● To do: From top to bottom, each entry below must be reproduced exactly.

*** Opening of Available data ***

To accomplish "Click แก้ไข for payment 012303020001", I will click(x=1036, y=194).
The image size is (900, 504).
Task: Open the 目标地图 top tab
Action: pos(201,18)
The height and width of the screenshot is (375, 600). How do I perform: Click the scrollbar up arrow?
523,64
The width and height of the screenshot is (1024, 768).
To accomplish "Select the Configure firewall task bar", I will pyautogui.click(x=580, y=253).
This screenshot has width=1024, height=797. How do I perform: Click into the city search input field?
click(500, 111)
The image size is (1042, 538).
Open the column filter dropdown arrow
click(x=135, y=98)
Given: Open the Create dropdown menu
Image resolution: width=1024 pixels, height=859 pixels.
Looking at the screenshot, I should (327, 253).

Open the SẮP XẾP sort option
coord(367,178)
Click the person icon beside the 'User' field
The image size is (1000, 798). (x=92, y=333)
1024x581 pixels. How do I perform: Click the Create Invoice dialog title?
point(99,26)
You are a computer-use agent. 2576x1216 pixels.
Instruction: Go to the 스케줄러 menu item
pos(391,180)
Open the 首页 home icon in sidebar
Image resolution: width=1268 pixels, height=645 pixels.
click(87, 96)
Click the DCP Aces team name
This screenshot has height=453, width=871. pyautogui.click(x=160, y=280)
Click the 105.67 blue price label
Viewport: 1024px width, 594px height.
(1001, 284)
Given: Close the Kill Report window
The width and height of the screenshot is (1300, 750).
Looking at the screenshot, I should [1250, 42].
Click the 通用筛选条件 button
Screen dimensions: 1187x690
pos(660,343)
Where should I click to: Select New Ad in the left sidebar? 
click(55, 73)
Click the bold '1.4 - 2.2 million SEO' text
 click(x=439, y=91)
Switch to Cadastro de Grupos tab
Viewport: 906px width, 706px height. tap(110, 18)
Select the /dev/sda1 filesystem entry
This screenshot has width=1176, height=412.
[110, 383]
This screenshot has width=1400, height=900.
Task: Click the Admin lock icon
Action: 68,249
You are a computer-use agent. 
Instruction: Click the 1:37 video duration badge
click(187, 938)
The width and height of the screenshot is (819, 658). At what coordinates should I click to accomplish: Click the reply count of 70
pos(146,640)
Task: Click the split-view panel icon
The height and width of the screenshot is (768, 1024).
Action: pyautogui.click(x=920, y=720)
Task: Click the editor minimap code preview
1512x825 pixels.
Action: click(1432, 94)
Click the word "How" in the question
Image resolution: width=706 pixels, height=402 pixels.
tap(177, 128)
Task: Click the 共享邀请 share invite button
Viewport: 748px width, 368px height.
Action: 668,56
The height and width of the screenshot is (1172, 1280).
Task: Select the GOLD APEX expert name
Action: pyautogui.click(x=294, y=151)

*** Close of Available data ***

● Task answer:
To accomplish "Click แก้ไข for payment 012303020001", I will click(x=1036, y=194).
The image size is (900, 504).
Task: Open the 目标地图 top tab
Action: pos(201,18)
The height and width of the screenshot is (375, 600). How do I perform: Click the scrollbar up arrow?
523,64
The width and height of the screenshot is (1024, 768).
To accomplish "Select the Configure firewall task bar", I will pyautogui.click(x=580, y=253).
This screenshot has width=1024, height=797. How do I perform: Click into the city search input field?
click(500, 111)
The image size is (1042, 538).
Open the column filter dropdown arrow
click(x=135, y=98)
Given: Open the Create dropdown menu
Image resolution: width=1024 pixels, height=859 pixels.
Looking at the screenshot, I should (327, 253).

Open the SẮP XẾP sort option
coord(367,178)
Click the person icon beside the 'User' field
The image size is (1000, 798). (x=92, y=333)
1024x581 pixels. How do I perform: Click the Create Invoice dialog title?
point(99,26)
You are a computer-use agent. 2576x1216 pixels.
Instruction: Go to the 스케줄러 menu item
pos(391,180)
Open the 首页 home icon in sidebar
Image resolution: width=1268 pixels, height=645 pixels.
click(87, 96)
Click the DCP Aces team name
This screenshot has height=453, width=871. pyautogui.click(x=160, y=280)
Click the 105.67 blue price label
Viewport: 1024px width, 594px height.
(1001, 284)
Given: Close the Kill Report window
The width and height of the screenshot is (1300, 750).
Looking at the screenshot, I should [1250, 42].
Click the 通用筛选条件 button
Screen dimensions: 1187x690
pos(660,343)
Where should I click to: Select New Ad in the left sidebar? 
click(55, 73)
Click the bold '1.4 - 2.2 million SEO' text
 click(x=439, y=91)
Switch to Cadastro de Grupos tab
Viewport: 906px width, 706px height. tap(110, 18)
Select the /dev/sda1 filesystem entry
This screenshot has width=1176, height=412.
[110, 383]
This screenshot has width=1400, height=900.
Task: Click the Admin lock icon
Action: 68,249
You are a computer-use agent. 
Instruction: Click the 1:37 video duration badge
click(187, 938)
The width and height of the screenshot is (819, 658). At what coordinates should I click to accomplish: Click the reply count of 70
pos(146,640)
Task: Click the split-view panel icon
The height and width of the screenshot is (768, 1024).
Action: pyautogui.click(x=920, y=720)
Task: Click the editor minimap code preview
1512x825 pixels.
Action: click(1432, 94)
Click the word "How" in the question
Image resolution: width=706 pixels, height=402 pixels.
tap(177, 128)
Task: Click the 共享邀请 share invite button
Viewport: 748px width, 368px height.
Action: 668,56
The height and width of the screenshot is (1172, 1280).
Task: Select the GOLD APEX expert name
Action: pyautogui.click(x=294, y=151)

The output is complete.